* **EXERCISE PROMPT**
Across these entries, how many lines contain the word "status"? Answer with only the number.

* **RECORD EXCERPTS**
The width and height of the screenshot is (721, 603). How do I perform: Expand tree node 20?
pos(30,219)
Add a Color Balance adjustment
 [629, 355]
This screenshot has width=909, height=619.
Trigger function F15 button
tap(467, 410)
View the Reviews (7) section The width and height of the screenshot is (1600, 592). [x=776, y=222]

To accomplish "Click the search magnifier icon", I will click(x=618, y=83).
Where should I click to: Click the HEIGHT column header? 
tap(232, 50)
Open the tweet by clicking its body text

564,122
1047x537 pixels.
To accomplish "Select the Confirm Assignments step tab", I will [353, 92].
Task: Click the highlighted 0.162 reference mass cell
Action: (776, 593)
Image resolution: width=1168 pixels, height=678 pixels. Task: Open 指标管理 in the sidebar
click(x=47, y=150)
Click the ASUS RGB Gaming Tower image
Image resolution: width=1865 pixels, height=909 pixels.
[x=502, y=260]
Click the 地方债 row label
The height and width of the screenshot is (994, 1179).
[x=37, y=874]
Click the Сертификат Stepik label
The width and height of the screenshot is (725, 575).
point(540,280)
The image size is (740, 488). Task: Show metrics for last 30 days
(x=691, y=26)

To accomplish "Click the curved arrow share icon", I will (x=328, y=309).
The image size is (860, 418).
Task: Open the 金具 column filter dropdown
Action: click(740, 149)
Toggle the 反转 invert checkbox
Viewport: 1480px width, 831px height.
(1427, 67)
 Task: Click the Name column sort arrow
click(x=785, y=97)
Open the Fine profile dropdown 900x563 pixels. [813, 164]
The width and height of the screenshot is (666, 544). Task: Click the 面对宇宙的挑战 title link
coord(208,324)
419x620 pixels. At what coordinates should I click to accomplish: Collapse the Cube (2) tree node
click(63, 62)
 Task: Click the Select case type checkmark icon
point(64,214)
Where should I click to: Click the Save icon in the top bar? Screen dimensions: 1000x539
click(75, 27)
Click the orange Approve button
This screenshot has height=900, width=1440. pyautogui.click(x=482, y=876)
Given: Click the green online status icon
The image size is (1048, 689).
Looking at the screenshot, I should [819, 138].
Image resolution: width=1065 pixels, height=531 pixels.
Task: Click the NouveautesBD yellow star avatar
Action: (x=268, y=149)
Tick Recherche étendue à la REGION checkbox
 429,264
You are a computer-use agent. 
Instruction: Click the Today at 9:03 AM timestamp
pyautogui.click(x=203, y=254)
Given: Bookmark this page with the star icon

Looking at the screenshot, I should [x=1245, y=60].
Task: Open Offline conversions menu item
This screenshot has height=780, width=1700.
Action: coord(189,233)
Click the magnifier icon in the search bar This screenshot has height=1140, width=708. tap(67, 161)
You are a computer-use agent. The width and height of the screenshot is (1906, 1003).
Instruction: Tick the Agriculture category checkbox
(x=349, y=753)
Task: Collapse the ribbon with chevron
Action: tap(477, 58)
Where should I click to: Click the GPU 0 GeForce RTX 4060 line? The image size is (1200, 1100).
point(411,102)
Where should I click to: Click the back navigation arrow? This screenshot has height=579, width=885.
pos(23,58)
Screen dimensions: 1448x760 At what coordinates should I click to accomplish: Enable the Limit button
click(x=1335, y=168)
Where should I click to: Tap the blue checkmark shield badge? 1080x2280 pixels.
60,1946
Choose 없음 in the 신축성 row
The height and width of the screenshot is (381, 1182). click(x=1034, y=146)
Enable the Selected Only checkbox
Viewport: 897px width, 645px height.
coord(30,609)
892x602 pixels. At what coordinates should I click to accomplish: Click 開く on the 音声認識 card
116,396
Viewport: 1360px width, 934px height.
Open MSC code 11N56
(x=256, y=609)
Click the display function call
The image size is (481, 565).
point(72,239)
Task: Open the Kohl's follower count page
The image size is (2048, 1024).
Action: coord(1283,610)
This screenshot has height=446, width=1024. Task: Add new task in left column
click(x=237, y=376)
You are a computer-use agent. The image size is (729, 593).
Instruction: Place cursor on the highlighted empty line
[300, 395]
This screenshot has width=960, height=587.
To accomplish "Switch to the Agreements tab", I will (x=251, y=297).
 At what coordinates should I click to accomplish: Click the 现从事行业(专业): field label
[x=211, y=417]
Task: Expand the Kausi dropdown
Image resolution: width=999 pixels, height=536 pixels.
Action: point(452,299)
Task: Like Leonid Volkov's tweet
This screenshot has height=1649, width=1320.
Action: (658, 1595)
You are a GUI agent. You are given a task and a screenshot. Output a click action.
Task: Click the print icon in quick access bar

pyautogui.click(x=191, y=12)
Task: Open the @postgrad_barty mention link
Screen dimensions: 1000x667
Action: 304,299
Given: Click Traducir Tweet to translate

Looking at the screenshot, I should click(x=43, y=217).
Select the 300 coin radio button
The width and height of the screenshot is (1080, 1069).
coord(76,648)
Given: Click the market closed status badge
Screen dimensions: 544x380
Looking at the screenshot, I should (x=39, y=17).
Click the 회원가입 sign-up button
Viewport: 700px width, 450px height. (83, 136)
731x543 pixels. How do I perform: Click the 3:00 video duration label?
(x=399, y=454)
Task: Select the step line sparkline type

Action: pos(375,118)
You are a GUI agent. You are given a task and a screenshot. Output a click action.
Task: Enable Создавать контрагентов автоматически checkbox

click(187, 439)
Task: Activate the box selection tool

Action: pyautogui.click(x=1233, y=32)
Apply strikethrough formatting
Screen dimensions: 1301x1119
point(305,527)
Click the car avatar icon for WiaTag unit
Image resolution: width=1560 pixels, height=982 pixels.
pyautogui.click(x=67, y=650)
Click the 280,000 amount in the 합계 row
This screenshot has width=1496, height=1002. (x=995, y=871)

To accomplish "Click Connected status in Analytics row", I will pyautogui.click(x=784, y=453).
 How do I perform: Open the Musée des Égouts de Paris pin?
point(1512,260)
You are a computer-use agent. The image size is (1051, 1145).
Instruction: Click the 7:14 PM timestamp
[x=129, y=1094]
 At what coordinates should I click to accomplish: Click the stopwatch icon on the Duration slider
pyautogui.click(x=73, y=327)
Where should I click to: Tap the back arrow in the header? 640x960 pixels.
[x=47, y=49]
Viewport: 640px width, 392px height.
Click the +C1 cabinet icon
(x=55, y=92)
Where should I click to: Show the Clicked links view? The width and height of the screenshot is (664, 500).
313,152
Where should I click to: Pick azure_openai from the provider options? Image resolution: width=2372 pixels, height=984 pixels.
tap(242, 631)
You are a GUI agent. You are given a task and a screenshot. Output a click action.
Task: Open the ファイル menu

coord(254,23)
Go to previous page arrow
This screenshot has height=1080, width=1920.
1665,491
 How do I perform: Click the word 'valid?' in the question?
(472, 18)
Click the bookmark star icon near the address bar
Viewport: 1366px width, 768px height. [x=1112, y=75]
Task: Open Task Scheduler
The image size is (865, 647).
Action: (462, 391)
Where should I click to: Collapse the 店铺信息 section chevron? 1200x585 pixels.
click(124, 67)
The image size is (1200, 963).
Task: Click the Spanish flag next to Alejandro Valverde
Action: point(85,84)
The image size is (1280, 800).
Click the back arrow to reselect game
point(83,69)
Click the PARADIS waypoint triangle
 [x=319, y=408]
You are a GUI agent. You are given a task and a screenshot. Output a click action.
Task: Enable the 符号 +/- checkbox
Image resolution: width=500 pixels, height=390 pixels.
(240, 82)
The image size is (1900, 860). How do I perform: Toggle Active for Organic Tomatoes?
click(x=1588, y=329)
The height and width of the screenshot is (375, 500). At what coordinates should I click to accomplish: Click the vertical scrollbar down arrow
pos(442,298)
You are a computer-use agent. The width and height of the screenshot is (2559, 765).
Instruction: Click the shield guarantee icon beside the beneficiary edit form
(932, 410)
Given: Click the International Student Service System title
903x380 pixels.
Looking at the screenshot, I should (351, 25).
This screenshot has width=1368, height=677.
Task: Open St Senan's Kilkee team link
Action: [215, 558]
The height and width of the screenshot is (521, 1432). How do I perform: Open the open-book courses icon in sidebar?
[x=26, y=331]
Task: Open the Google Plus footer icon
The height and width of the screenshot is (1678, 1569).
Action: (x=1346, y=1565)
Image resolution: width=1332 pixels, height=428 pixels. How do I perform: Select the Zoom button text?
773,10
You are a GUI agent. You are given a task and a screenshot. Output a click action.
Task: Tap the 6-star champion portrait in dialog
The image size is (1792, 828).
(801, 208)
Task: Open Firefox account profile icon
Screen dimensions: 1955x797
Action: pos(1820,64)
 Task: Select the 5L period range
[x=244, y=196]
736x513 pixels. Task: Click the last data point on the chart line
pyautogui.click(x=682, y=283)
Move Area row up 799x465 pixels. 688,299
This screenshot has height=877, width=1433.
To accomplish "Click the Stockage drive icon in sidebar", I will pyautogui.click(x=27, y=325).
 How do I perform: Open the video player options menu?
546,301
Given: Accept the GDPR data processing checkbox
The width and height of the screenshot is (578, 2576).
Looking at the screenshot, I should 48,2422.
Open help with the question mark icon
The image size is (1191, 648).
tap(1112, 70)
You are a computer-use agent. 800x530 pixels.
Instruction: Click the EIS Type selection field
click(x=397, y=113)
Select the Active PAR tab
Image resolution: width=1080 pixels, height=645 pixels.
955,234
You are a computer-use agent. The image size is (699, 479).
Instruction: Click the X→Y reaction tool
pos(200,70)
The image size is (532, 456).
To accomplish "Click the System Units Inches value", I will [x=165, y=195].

* **OUTPUT FOR THIS EXERCISE**
3